*Requirement*
In the passage about the whole-cell nanoscope, which three biological structures did Duim image first on the new microscope?

*Passage to read*
The new, ultra-resolution nanoscope gives biological researchers the power to see deep within whole cells.

Until recently, the challenge with optical microscopy has been to obtain complete, high resolution, images of cells and tissues because resolution rapidly deteriorates due to the thickness of the structures. With a microscope that now allows three-dimensional imaging of whole cells, it is now possible to glimpse what lies within them. Whitney Duim ’05, a chemistry alumna and visiting assistant professor in the Harvey Mudd College Department of Chemistry, was involved in developing the new microscope as a post-doctoral scholar at Yale University. Based on this work, Duim and her colleagues published the article, “Ultra-High Resolution 3-D Imaging of Whole Cells,” in the journal Cell.

The new microscope—whole-cell 4Pi singlemolecule switching nanoscopy (W-4PiSMSN)— represents the culmination of more than a decade’s research on high-resolution fluorescence imaging techniques. And, it establishes 3-D biological imaging with molecular specificity and resolution in the 10-nanometer range as a general imaging technique.

“Development of this new microscope makes it possible to get to 10-20 nanometers resolution in three dimensions and see the entire structure of cells,” Duim says. “A lot of biological processes happen at the nanometer scale. Being able to see that in three dimensions, high-resolution is a big deal! There are going to be a lot of researchers who are going to want one of these microscopes.”

Duim developed the preparation of samples and took the first images of three different biological structures—microtubule filaments, clathrin-coated vesicles and the Golgi apparatus in mammalian cells—on the nanoscope. After taking the photos, the team used a computer algorithm to process the data and was able to see the structures in three dimensions. This served as the first proof-ofprinciple for the team.

*Supplied entries*

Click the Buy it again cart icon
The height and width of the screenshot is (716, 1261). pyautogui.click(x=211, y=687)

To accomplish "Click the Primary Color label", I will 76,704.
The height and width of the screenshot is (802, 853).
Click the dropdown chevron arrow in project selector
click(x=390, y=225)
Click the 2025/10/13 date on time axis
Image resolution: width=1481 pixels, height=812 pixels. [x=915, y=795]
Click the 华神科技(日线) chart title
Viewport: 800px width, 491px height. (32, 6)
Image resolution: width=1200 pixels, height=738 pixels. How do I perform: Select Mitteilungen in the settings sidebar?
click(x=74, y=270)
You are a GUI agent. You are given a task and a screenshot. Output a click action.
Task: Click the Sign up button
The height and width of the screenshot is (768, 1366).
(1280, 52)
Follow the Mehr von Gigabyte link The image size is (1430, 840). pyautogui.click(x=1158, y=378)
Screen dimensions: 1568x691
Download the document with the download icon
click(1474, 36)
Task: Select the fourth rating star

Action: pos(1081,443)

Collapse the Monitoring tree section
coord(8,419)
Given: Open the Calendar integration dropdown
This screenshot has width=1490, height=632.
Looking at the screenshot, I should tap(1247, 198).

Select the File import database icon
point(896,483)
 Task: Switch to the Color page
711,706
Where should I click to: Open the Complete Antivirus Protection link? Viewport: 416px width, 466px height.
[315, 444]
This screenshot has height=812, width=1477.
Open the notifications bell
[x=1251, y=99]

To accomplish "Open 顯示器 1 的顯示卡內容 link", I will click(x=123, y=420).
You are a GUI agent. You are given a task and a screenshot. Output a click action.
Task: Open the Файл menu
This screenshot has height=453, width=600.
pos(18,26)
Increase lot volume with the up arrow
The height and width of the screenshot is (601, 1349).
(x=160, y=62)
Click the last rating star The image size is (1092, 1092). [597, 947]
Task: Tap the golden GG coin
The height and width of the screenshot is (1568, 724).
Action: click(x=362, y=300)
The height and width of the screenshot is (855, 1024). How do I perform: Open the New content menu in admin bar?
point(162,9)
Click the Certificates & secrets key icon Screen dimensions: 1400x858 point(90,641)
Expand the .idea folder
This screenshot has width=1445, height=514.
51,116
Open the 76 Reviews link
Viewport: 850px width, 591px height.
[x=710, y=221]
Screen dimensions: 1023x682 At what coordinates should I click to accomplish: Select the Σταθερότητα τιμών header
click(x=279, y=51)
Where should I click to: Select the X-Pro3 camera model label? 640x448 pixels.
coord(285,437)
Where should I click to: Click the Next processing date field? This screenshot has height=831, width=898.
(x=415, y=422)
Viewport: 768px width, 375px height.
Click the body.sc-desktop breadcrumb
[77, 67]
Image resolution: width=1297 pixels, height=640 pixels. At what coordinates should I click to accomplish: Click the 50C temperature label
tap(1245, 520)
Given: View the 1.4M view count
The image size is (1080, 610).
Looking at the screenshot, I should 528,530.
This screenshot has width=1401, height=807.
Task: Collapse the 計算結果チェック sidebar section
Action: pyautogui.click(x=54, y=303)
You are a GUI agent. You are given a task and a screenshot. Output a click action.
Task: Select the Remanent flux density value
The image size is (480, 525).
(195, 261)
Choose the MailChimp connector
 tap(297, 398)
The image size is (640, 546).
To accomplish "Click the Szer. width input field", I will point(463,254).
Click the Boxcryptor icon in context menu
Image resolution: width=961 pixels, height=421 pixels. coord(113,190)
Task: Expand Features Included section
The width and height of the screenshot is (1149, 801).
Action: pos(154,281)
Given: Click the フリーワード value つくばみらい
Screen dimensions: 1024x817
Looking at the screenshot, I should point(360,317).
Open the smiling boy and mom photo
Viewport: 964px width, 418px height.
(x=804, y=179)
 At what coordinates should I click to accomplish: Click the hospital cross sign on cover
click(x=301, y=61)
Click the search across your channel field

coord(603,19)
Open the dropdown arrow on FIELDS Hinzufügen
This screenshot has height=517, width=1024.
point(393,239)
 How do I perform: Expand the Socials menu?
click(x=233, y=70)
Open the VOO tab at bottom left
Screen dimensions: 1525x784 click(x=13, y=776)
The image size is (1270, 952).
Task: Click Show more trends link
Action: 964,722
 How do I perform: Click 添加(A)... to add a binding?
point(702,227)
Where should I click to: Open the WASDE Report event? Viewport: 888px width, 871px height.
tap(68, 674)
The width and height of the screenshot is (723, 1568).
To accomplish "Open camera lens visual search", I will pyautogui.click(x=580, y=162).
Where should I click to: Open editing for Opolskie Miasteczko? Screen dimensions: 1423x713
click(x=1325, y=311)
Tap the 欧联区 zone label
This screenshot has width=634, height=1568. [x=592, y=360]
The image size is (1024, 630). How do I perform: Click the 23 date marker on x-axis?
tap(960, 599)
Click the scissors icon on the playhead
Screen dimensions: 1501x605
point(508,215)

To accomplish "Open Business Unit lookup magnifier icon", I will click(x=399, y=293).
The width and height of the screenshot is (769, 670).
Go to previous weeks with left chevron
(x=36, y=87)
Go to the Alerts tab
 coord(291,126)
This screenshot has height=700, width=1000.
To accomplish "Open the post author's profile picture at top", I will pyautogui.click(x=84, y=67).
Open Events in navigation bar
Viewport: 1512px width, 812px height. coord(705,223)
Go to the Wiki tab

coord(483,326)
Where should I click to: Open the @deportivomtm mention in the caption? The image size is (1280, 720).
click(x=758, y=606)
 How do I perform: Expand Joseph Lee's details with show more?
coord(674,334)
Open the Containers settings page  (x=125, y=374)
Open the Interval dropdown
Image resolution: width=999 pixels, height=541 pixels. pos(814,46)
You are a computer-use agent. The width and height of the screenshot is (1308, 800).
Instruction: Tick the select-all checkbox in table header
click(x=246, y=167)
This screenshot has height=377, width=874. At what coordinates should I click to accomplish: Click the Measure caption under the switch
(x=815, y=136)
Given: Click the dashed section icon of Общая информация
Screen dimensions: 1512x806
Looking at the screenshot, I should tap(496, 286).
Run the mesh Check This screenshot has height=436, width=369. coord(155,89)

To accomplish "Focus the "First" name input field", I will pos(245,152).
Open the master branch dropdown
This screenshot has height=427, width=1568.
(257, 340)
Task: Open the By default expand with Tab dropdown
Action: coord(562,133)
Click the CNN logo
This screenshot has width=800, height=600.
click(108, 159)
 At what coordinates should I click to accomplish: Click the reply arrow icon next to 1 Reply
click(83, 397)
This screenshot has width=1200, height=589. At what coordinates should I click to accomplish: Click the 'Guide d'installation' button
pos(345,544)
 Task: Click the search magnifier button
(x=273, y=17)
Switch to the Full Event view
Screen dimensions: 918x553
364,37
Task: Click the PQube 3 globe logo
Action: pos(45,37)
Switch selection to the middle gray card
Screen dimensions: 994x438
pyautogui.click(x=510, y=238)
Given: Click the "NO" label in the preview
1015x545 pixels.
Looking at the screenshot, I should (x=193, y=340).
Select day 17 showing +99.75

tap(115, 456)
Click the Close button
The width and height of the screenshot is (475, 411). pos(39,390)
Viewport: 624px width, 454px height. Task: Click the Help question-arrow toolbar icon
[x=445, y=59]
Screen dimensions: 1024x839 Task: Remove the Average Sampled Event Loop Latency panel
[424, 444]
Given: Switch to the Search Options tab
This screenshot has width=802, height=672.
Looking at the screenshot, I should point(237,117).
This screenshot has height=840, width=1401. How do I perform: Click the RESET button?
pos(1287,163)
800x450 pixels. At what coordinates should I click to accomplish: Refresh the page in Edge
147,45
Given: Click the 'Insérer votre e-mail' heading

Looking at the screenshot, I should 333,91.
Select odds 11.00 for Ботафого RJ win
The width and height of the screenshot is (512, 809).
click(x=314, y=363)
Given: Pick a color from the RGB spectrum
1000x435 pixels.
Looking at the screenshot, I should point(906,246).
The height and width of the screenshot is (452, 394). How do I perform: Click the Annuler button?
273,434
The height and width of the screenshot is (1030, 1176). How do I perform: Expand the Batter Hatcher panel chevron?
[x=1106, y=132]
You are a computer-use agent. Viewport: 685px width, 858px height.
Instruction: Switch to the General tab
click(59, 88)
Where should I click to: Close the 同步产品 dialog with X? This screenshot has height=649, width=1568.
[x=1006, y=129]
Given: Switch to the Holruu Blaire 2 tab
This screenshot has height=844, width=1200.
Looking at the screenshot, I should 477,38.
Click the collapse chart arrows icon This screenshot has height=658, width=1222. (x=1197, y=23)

*Task solution*
Microtubule filaments, clathrin-coated vesicles and the Golgi apparatus in mammalian cells.